Mr. Obama and Mrs. Clinton do raise important issues in their speeches. But the campaign, as seen on TV — the one that counts — has been consumed with the senators trading insults over Mr. Obama’s boneheaded remarks about working-class voters. They are not doing themselves or the country any good....
As has usually been the case in these spats, Mrs. Clinton is more the aggressor. After days of digging at Mr. Obama for saying that working-class voters turn xenophobic or “cling to guns and religion” because they’re bitter over lost jobs, Mrs. Clinton couldn’t resist a new nasty attack ad. What she has yet to figure out is that she ends up hurting herself — feeding her negative image — by attacking too long and with too much relish.
Mr. Obama is not a hapless victim.

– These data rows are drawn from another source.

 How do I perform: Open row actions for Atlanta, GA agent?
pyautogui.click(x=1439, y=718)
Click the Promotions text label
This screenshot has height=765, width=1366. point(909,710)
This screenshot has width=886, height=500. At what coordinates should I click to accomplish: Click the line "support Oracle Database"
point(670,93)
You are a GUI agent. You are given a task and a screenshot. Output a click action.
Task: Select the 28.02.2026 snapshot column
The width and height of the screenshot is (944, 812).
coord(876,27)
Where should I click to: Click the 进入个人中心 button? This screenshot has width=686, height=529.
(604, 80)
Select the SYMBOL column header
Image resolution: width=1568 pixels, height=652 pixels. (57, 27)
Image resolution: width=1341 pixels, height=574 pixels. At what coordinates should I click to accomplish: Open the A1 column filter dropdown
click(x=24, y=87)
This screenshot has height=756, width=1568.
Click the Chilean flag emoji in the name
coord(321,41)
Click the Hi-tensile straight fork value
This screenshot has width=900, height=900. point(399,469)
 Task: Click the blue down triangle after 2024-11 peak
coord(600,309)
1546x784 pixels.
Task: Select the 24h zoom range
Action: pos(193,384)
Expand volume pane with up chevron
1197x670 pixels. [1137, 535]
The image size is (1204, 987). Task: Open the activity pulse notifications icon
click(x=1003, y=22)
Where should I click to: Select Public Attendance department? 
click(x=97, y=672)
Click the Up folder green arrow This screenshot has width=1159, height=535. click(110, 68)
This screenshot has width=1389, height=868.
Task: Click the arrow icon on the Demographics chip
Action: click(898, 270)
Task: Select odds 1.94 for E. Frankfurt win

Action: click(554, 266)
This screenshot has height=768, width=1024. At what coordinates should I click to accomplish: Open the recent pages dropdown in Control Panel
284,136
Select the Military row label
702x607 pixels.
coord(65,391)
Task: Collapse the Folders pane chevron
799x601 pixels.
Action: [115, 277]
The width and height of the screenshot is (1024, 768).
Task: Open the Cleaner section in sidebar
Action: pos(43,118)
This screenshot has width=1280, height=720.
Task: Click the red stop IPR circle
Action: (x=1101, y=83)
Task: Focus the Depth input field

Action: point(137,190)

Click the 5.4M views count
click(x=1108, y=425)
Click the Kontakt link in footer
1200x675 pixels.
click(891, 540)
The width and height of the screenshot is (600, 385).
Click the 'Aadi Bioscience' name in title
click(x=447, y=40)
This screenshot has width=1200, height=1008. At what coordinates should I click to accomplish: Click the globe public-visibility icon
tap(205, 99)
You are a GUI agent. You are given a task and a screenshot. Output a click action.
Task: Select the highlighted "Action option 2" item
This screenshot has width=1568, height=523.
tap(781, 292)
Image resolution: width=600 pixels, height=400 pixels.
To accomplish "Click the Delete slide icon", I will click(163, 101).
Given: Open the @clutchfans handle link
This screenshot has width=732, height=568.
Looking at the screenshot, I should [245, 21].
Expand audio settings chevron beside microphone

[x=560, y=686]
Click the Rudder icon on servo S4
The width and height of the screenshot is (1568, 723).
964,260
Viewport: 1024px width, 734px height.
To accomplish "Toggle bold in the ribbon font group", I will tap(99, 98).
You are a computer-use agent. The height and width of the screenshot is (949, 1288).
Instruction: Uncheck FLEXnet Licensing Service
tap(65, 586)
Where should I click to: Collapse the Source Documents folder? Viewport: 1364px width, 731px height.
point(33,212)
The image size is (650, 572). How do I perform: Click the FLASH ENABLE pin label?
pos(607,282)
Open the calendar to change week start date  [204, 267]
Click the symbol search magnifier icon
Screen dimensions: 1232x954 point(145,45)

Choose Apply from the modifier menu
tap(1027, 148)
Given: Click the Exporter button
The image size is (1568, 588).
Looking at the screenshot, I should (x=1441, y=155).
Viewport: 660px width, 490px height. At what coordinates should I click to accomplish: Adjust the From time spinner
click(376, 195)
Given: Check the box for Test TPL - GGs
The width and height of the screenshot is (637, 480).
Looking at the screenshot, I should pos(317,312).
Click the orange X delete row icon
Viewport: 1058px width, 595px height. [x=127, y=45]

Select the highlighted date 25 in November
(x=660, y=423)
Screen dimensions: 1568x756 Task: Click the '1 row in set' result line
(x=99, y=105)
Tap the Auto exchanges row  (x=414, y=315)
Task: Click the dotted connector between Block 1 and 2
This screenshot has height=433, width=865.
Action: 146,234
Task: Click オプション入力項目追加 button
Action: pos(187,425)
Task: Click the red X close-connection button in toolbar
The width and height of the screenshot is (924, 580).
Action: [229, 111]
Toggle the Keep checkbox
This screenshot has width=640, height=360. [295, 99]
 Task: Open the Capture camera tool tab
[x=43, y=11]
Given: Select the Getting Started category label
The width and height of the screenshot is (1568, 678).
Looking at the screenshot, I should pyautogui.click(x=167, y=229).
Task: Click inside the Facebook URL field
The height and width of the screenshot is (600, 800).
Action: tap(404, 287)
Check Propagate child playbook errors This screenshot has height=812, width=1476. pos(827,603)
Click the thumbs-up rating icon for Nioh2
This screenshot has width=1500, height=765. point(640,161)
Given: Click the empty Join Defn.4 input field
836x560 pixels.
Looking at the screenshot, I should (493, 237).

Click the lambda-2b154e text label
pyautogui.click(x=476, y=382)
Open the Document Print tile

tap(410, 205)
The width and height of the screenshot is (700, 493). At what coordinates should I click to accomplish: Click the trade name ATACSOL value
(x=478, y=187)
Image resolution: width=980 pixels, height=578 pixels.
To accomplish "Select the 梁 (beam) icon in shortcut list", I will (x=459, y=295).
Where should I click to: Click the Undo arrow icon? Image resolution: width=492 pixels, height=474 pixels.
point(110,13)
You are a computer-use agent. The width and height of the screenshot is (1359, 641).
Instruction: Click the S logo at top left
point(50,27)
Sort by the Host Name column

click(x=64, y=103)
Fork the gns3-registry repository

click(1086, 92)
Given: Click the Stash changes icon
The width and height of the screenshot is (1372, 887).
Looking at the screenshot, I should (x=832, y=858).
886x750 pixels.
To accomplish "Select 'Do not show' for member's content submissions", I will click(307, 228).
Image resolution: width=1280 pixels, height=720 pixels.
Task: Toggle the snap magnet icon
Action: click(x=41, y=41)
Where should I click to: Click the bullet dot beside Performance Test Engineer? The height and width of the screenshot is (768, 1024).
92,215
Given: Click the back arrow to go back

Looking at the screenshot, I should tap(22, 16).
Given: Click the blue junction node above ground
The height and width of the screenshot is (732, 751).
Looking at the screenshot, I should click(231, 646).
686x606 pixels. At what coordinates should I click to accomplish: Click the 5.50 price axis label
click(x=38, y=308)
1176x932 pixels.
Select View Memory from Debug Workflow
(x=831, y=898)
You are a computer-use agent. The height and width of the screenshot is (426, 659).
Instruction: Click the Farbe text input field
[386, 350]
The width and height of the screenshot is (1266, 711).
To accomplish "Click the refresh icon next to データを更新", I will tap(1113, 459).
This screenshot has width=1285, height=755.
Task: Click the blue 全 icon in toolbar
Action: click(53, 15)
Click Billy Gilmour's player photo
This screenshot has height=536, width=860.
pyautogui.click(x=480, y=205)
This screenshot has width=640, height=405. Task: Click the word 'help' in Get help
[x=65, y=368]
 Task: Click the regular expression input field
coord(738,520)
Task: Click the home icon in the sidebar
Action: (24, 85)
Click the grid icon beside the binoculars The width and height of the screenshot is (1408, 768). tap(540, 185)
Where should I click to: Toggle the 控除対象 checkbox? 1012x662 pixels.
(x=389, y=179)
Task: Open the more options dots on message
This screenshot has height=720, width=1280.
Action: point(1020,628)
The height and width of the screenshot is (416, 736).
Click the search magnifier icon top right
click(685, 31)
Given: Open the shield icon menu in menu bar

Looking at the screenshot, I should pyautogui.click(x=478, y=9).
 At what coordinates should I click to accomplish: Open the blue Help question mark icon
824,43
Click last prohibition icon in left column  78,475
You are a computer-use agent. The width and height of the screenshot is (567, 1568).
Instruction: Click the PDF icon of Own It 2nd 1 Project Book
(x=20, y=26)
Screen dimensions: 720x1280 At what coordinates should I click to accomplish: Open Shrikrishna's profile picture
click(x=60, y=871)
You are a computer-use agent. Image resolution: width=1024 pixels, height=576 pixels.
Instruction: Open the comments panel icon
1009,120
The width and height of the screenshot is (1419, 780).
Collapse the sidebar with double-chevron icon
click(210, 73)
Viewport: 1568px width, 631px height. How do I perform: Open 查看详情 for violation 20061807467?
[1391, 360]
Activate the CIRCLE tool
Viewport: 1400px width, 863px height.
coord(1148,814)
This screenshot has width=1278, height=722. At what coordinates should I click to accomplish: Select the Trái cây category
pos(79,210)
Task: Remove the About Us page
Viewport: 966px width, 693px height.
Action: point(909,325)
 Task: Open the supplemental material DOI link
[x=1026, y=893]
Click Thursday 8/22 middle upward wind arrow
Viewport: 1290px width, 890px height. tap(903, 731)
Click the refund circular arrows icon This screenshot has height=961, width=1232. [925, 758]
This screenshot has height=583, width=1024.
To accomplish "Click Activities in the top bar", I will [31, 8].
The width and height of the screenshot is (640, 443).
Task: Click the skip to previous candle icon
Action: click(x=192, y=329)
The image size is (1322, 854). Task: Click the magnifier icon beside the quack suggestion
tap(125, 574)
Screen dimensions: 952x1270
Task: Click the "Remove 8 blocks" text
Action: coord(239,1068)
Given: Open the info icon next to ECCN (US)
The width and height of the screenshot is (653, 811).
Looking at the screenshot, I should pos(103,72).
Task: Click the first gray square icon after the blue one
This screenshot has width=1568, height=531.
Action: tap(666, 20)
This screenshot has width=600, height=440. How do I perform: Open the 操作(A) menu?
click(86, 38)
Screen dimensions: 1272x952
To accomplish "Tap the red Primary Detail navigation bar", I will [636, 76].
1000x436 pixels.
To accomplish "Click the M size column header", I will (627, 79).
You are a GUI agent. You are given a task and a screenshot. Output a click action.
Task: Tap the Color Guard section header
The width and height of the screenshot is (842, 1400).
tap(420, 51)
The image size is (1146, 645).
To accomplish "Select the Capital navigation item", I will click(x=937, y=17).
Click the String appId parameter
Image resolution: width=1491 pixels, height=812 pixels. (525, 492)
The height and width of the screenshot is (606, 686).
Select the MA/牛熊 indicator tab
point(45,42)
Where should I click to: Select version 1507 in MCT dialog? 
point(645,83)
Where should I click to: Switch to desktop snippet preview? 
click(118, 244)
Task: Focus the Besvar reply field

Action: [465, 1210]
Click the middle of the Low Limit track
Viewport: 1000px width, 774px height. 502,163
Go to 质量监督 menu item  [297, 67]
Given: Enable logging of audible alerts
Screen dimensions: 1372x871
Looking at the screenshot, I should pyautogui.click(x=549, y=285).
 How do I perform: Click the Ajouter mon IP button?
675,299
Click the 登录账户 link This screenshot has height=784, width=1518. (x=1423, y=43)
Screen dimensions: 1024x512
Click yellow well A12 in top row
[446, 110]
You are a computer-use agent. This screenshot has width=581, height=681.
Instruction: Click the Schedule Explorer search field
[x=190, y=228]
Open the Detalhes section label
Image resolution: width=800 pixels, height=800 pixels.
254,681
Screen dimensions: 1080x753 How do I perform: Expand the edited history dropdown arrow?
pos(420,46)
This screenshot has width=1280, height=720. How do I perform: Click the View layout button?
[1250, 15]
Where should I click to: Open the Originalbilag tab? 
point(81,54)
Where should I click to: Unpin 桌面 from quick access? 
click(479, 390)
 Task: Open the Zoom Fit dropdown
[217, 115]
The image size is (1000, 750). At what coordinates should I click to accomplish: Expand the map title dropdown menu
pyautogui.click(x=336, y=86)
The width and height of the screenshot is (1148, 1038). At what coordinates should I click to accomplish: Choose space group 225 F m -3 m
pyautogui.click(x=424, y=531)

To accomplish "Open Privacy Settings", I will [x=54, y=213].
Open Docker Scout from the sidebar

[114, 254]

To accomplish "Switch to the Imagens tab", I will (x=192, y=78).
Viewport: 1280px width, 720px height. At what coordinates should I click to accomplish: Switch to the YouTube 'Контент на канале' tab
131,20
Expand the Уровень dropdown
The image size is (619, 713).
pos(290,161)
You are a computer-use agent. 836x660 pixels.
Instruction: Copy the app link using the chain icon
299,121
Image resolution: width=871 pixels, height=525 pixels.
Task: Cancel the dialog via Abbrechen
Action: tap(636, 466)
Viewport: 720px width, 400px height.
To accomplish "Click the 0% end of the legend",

His comments made for just the sort of rookie error that the Illinois senator is prone to make, and they have reinforced a feeling that he can be too aloof, or, yes, elitist. His attempts to explain himself have fallen flat, as have his insulting Annie Oakley jokes and demands to see pictures of Mrs. Clinton in a duck blind. Sexist jabs are as offensive as racist jabs.
The fact is, on guns and religion, as on many other issues, there is no distance between the Democratic contenders. They each have their own religious faith, and they’re both, sensibly, in favor of registering guns and controlling weapons designed purely to kill people....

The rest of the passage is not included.